[Metabolite fingerprint and biomarkers identification of rat urine after dosed with ginsenoside Rg3 based on ultra high performance liquid chromatography/time-of-flight mass spectrometry (UPLC/TOF-MS)].

Porous particles of 1.7 microm was employed for ultra high performance liquid chromatography (UPLC), resulting in higher peak capacity, greater resolution and increased sensitivity in comparison with high performance liquid chromatography (HPLC). Time-of-flight mass spectrometer (TOF-MS) with a lockmass interface was used for the structure identification through exact mass and MS/MS experiment. The hyphenation of these two technologies made it a suitable platform for analysis of complex samples and identification of unknown compounds.

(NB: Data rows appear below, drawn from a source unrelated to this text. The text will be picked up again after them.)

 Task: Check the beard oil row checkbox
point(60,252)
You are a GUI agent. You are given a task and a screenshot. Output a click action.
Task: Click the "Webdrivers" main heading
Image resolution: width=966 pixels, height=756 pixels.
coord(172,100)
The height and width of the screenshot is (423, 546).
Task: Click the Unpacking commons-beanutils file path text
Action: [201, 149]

Ginsenoside Rg3 has been considered as the major active component of Panax ginseng. Effect of the administration of a single dose of the Ginsenoside Rg3 to male Sprague Dawley rats on the urinary metabolite profiles of a range of endogenous metabolites had been investigated using UPLC/TOF-MS. Urine samples were collected from both dosed and control animals. Analysis of these samples revealed marked changes in the pattern of endogenous metabolites due to the effect of Ginsenoside Rg3. Significant disturbances in the urinary metabolite were observed in the first day after dose. Endogenous metabolites with significant up-regulation identified by accurate mass and MS/MS were xanthurenic acid, and kynurenic acid.